* _Passage shown_
- Opening Delimiter -

Friday, July 27, 2007

Raul's First Anniversary

It has been almost a year since Raul Castro stepped in for his ailing brother Fidel. Unfortunately, according to Reporters Sans Frontieres, the status of free expression in Cuba remains just as dismal:

Since Raúl became acting president, three journalists have been imprisoned and some 40 others and been subjected to searches, summonses for questioning by the political police, physical attacks or threats.

“One dictatorship succeeded another in the 1959 Cuban revolution,” Reporters Without Borders said. “And now, the first year of Raúl Castro’s presidency has not resulted in any significant change either. The repressive methods have evolved slightly, going from massive round-ups and Stalinist trials to everyday brutality against dissidents, but Cuba continues to be the world’s second biggest prison for journalists.”

- Closing Delimiter -

* _Information_

- Opening Delimiter -

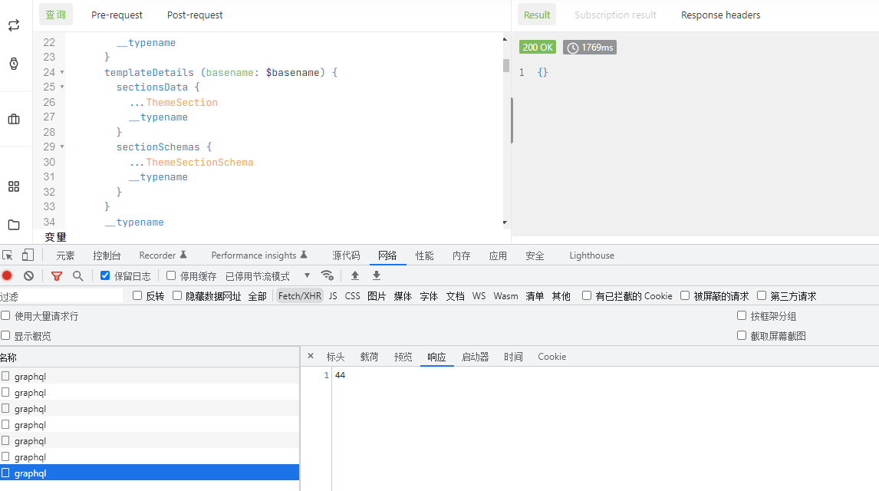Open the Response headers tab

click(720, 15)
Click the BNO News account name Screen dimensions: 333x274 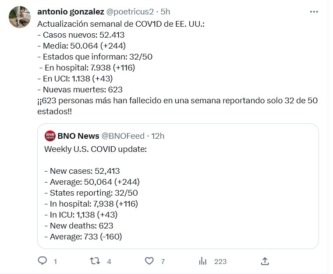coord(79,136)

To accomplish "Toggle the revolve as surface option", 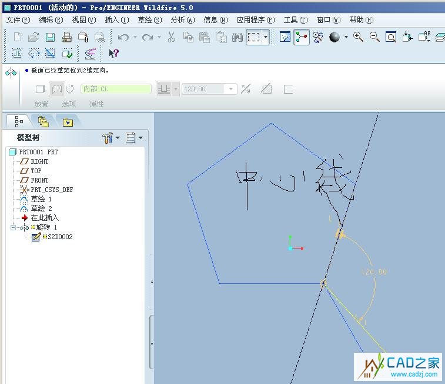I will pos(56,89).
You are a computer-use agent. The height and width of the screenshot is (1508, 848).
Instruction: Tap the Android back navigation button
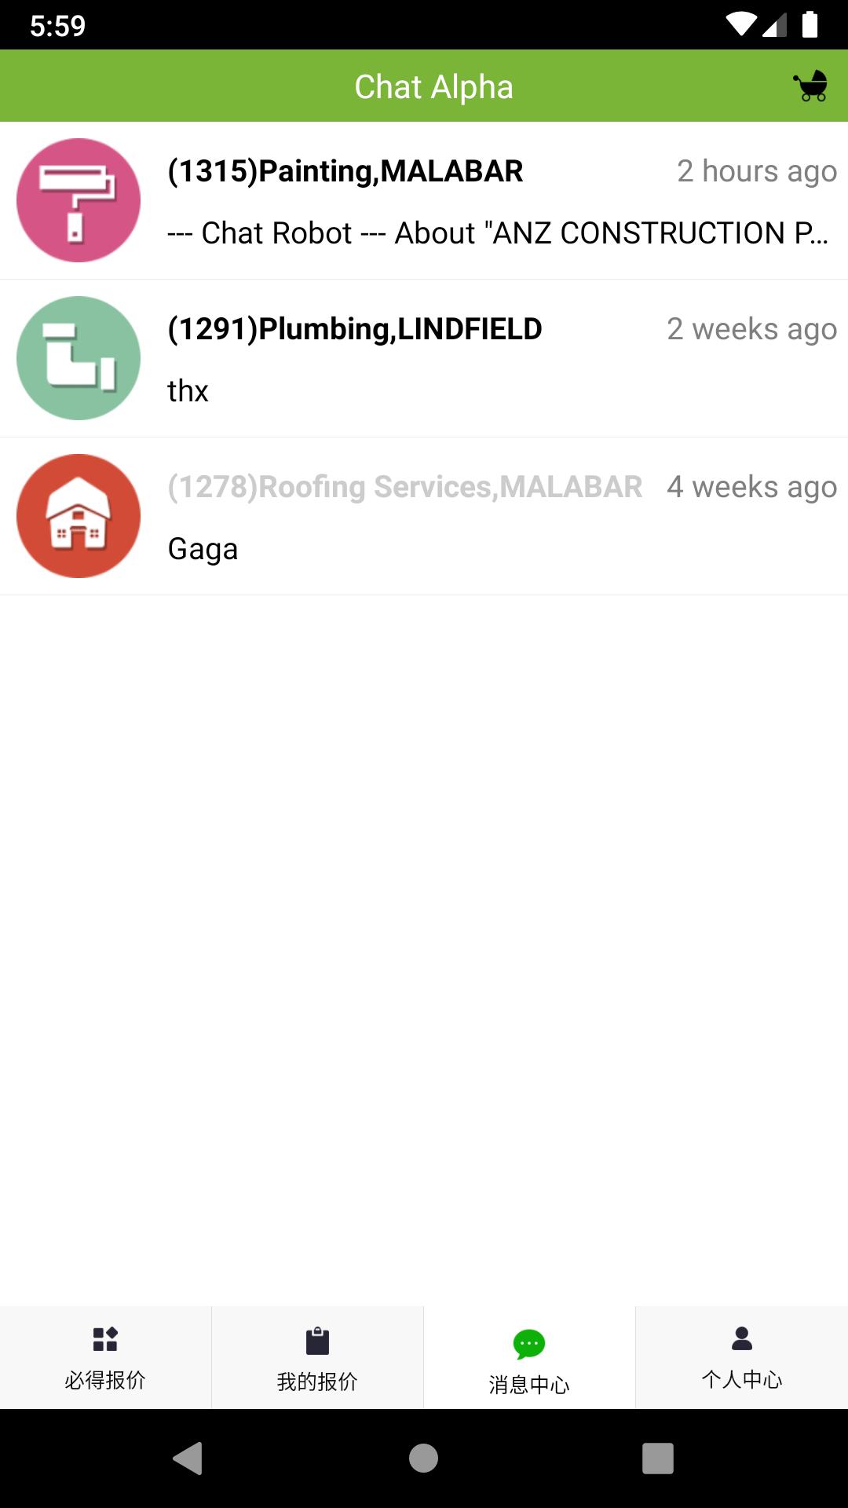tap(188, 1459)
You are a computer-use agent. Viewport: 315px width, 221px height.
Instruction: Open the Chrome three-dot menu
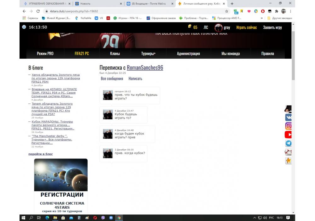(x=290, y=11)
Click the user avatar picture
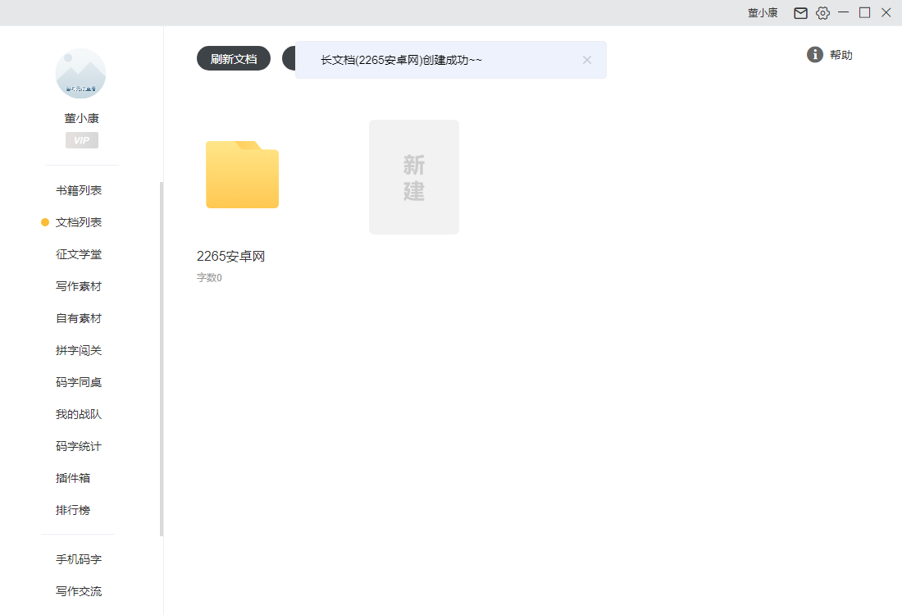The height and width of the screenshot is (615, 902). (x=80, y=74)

- Closing Delimiter -

Restate the post on Raúl Castro's first year as acting president from "Since Raúl became" up to and including "attacks or threats.", with "physical attacks" changed to "beatings".

* _Your response_
Since Raúl became acting president, three journalists have been imprisoned and some 40 others and been subjected to searches, summonses for questioning by the political police, beatings or threats.